- Born: Françoise Ramel 20 September 1931
- Died: 26 June 2001 (aged 69)

Academic work
- Discipline: Pharmacologist
- Sub-discipline: Expert on renal excretion
- Institutions: University of Lausanne

= Françoise Roch-Ramel =

Swiss pharmacologist

Françoise Roch-Ramel (née Ramel; 20 September 1931 – 26 June 2001) was a Swiss pharmacologist and a leading expert on the renal transport of organic anions and cations, especially uric acid.

== Life and work ==
Born to Edwin Ramel and raised in Château-d'Œx, Switzerland, her major research focus was the renal excretion of drugs and other xenobiotics. She was a professor at the Department of Pharmacology and Toxicology at the University of Lausanne, where she was employed in the early 1960s as an assistant of Professor George Peters.

From 1975 to 1990, Roch-Ramel was an associate professor at the University of Lausanne.

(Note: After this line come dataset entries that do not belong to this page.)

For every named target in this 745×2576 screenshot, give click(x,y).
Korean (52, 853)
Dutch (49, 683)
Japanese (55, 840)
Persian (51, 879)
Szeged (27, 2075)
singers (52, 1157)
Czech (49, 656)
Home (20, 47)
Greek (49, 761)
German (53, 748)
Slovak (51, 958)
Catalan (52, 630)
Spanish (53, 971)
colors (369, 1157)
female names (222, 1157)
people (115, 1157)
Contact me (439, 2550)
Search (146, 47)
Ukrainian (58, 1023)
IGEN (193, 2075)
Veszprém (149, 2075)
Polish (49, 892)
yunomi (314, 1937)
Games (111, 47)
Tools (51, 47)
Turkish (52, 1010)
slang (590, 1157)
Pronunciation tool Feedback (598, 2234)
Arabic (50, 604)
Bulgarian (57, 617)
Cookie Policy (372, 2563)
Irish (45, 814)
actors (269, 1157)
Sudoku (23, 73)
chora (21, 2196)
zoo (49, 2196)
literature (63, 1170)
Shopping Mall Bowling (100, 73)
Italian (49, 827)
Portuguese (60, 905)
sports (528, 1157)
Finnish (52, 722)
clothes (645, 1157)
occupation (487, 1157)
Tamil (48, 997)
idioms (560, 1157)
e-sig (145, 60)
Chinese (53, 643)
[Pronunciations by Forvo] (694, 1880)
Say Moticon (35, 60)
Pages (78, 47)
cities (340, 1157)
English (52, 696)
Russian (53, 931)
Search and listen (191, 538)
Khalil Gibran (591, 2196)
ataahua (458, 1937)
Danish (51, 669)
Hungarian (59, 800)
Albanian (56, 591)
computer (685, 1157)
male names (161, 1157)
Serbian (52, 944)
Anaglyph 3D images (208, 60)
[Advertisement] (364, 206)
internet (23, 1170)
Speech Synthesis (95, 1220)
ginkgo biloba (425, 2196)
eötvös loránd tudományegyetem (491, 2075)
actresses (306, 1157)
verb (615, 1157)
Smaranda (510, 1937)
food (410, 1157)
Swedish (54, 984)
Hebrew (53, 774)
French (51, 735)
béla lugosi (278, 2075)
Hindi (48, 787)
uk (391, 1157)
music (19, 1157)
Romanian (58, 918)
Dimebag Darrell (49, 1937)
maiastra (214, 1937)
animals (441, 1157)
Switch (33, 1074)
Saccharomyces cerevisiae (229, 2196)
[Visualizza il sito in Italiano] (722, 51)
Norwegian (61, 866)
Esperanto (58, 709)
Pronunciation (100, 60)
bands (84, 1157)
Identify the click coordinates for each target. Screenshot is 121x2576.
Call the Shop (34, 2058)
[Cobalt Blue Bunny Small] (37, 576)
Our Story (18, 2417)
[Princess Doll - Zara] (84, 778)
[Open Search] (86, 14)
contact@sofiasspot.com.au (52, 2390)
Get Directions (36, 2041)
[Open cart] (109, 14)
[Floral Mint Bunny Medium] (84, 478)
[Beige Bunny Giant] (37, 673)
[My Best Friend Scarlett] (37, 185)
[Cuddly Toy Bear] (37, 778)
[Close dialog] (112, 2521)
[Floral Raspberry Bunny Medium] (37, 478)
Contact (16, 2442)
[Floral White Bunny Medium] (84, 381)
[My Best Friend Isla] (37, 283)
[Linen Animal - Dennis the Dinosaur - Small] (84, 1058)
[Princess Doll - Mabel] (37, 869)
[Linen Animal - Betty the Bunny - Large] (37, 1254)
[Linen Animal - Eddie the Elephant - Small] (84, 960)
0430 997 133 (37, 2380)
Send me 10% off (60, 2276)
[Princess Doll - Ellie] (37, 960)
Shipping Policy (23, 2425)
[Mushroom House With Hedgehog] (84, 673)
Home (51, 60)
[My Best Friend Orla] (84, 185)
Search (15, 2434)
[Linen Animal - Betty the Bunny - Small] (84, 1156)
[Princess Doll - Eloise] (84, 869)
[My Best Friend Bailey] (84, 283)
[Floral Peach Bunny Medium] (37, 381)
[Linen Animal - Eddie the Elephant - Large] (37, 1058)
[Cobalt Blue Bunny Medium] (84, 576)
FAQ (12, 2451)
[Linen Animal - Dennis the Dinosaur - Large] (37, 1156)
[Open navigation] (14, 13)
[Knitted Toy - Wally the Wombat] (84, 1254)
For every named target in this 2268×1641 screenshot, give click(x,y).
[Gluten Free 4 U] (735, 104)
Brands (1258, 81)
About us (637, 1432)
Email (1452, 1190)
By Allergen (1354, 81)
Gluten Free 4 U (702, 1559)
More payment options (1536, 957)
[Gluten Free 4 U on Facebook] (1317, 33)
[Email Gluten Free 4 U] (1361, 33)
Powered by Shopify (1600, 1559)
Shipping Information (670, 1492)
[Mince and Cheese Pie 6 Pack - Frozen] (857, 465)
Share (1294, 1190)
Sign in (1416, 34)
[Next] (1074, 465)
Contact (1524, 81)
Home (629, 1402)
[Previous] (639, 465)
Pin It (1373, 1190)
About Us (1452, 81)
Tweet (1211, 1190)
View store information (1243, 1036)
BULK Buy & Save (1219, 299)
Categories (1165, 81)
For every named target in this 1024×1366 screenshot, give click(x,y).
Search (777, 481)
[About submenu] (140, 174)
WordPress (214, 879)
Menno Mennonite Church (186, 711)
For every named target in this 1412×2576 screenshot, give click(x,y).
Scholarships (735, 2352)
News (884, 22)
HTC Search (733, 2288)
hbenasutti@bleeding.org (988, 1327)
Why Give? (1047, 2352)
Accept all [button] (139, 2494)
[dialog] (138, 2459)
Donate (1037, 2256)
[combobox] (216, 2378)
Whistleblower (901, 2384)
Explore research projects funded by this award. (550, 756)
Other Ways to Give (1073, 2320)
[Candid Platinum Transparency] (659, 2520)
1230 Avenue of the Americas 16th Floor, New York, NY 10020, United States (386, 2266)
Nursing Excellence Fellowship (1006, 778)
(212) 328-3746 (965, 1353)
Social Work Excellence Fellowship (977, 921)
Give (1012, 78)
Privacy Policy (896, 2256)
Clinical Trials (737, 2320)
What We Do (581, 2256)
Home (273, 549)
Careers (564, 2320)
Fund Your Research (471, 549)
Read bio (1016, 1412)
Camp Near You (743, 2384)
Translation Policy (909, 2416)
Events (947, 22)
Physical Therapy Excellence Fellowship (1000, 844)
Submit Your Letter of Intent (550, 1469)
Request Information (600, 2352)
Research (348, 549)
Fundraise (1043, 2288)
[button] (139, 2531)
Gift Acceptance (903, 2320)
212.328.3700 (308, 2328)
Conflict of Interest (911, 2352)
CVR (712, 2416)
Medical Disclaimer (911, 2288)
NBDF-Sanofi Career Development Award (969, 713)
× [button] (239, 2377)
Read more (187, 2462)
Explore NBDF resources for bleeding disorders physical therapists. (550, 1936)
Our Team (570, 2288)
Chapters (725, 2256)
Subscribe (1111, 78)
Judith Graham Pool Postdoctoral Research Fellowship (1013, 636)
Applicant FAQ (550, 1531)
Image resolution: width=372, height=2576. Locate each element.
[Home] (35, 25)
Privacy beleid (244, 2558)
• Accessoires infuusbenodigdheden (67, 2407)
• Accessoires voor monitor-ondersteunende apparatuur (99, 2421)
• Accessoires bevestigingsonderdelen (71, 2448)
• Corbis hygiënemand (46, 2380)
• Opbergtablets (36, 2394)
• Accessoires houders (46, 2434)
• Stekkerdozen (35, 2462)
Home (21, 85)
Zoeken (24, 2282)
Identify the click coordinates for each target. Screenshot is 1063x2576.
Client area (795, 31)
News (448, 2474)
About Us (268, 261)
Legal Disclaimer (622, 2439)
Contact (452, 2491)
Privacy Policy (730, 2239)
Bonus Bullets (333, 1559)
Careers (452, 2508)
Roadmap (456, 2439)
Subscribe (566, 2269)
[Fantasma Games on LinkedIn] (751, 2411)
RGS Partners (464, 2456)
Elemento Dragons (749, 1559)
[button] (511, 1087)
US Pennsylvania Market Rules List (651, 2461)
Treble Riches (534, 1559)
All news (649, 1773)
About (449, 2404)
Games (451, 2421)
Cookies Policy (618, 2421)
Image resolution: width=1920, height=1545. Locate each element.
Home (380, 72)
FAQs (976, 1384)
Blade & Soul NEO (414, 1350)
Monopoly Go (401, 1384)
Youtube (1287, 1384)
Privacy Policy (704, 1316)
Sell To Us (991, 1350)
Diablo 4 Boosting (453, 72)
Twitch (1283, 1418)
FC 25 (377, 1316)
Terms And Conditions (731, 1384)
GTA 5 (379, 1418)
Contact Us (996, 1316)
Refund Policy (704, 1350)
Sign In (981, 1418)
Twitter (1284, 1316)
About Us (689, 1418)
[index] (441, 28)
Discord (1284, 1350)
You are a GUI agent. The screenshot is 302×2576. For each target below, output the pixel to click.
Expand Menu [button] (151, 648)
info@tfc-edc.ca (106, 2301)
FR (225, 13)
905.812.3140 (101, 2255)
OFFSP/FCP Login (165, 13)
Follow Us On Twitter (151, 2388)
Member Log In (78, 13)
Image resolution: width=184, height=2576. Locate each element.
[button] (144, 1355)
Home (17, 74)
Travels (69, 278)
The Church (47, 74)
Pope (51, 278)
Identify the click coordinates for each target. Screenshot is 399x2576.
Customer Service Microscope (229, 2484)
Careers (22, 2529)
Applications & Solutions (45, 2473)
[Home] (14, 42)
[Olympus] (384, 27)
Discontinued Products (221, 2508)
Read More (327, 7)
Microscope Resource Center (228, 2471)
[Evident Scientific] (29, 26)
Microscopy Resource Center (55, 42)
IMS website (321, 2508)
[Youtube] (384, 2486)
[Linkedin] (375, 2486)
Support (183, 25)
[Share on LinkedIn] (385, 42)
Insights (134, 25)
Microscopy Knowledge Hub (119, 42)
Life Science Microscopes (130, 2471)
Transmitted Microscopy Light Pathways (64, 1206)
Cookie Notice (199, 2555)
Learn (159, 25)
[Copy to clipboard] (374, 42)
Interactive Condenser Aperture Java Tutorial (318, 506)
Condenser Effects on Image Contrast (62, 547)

According to Simmonds, she studied "renal transport of organic anions and cations, especially uric acid, in the kidney" since the beginning of her academic career. To do so, Roch-Ramel created her own micro-puncture techniques to study ion transport in several different mammalian species including humans, cebus monkeys, pigs, rats, cats, rabbits, mongrel dogs and Dalmatian dogs. Of particular focus was the renal excretion of drugs and other xenobiotics. These studies included drug interactions and other clinical aspects of renal organic ion transport of cardiac glycosides, antibiotics and chemotherapy drugs.

Her published work includes both academic papers as well as chapter contributions to many major texts including Diseases of the Kidney. She was known to pay scrupulous attention to the methodology described in these publications and realized that the problems attached to the measurement of compounds, such as uric acid, had great importance on the validity of future academic studies.

== Personal life ==
She married Alfred Roch in 1958.

== Selected works ==

- Roch-Ramel, Françoise, Barbara Guisan, and Jacques Diezi. "Effects of uricosuric and antiuricosuric agents on urate transport in human brush-border membrane vesicles." Journal of Pharmacology and Experimental Therapeutics 280, no. 2 (1997): 839-845.
- Burnier, Michel, Françoise Roch-Ramel, and Hans R. Brunner. "Renal effects of angiotensin II receptor blockade in normotensive subjects." Kidney international 49, no. 6 (1996): 1787-1790.
- Roch-Ramel, Françoise. "An enzymic and fluorophotometric method for estimating urea concentrations in nanoliter specimens." Analytical biochemistry 21, no. 3 (1967): 372-381.